Aspirin can 'cuts risk of death from breast cancer', Harvard study finds
Published 18/02/2010 | 12:02
Aspirin could halve the risk of dying from breast cancer, a groundbreaking 30 year study has found.
The study found women who took aspirin twice a week cut the risk of dying from breast cancer by 71 per cent.
Harvard Medical School researchers also found they were 60 per cent less likely to have their cancer spread.
The researchers followed 238,000 nurses, 4,000 of whom developed breast cancer, as part of the long-running Nurses' Health Study - an ongoing analysis of a wide range of health issues in the US.
"This is the first study to find that aspirin can significantly reduce the risk of cancer spread and death for women who have been treated for early stage breast cancer," said Dr Michelle Holmes, who led the study.
"If these findings are confirmed in other clinical trials, taking aspirin may become another simple, low-cost and relatively safe tool to help women with breast cancer live longer, healthier lives.”
Dr Holmes, associate professor of medicine and epidemiology at Harvard Medical School, stressed patients should not take aspirin while undergoing radiation or chemotherapy because of the risk of side effects.
Aspirin can also cause stomach bleeding so it should not be taken without a doctor's supervision, she added.
Researchers, reporting in the Journal of Clinical Oncology, studied 4,164 female nurses who had been diagnosed with early stage breast cancer.

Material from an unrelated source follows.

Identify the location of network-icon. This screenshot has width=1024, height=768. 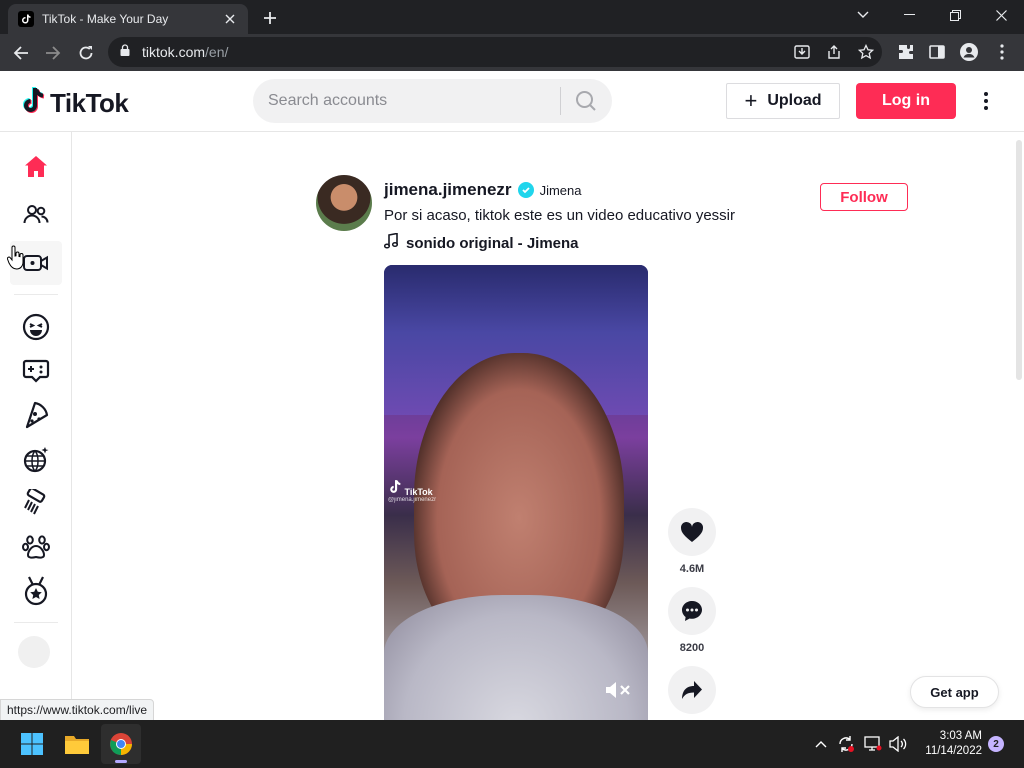
(873, 744).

They started in 1976, studying those who took aspirin, and watching for breast cancer and all causes of death until 2006.
Over this time, 341 of the nurses died of breast cancer.
Women who took aspirin two to five days a week had a 60 per cent reduced risk of their cancer spreading and a 71 percent lower risk of breast cancer death.
Six to seven aspirins a week lowered the risk of spread by 43 per cent and the risk of breast cancer death by 64 percent.
Most of the women taking low-dose aspirin were using it to prevent heart attacks and stroke.
Other drugs in the same class as aspirin also apparently lowered the risks.
These drugs, called non-steroidal inflammatory drugs or NSAIDs, include ibuprofen and naproxen but not acetaminophen, also known as paracetamol.
The researchers admitted there was not enough data on these drugs to give a clear answer.
The researchers said they are not sure how aspirin and other NSAIDS may affect tumours but it could be by lowering inflammation.
Other studies have shown that aspirin and ibuprofen can lower colon cancer risk, for instance.
"Aspirin has relatively benign adverse effects compared with cancer chemotherapeutic drugs and may also prevent colon cancer, cardiovascular disease, and stroke," the researchers said.
It affected both estrogen-positive tumors and those not fueled by the hormone.
Lori Pierce, of the American Society of Clinical Oncology's cancer communications committee, described the study's findings as "promising"
"If they are confirmed in additional clinical trials, physicians may be able to regularly recommend aspirin to their breast cancer patients to reduce risk of cancer spread and mortality," she said.
She said several studies have suggested that aspirin may have beneficial effects against cancer because of its anti-inflammatory effects.
"But aspirin can cause stomach bleeding and is not for everyone," she added.
Ed Yong, head of health information at Cancer Research UK, added: "Several studies have found that taking aspirin and other related drugs is associated with a lower risk of breast cancer, and this new study suggests that they might also help to stop cancer from spreading and improve a woman's chances of survival.
"But aspirin has risks as well as benefits... So we need large clinical trials to see if it can really save lives from breast cancer, and, if so, to work out what doses to use and how long to use the drugs for."